Power Couple: Getting Cozy with Pairs Trading

Learn about pairs trading. Sophisticated traders can leverage a stock hunch or hedge a directional guess with the simultaneous trade of two correlated securit

https://tickertapecdn.tdameritrade.com/assets/images/pages/md/Pairs trading goes together like ...
4 min read

Ever find yourself in the middle of a “typical” market situation that suddenly feels not so typical? If that’s the case, you may want to explore one of the more sophisticated market strategies: pairs trading.

Pairs trading involves the simultaneous trade of two correlated securities. Highly correlated securities tend to move in the same direction, although the percentage change of each underlying’s move can vary. When the correlation between the two underlying securities gets out of whack, especially to an extreme level, this could be the genesis of a pairs trade, which aims to exploit that (presumably temporary) gap.

Now, the pair could be positively correlated, meaning both are expected to move in the same direction: the S&P 500 (SPX) and the Dow Jones Industrial Average ($DJI), for instance. Or, they might be negatively correlated—when one goes up, the other tends to go down. Think SPX and the CBOE Volatility Index (VIX).

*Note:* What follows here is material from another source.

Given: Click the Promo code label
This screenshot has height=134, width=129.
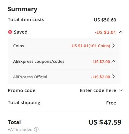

Either positive or negative correlation could produce a potential pairs trade.  

Here’s a strong correlation example: The S&P 500 and Dow Jones have moved in the same direction 95% of the time over the last 50 years, according to exchange data. But here’s a cozy couple that might not seem as obvious: corn and crude oil futures. Correlated? Yes. Over 40% of harvested corn is pegged for ethanol production, landing it in the “energy” category right next to crude.

How about corn futures and soybean meal futures? Yep. They compete as substitutes to nourish feeder cattle. Gold versus silver, oil versus natural gas, bonds versus stocks … yes, yes, and yes. Relationships and correlations exist throughout the financial markets.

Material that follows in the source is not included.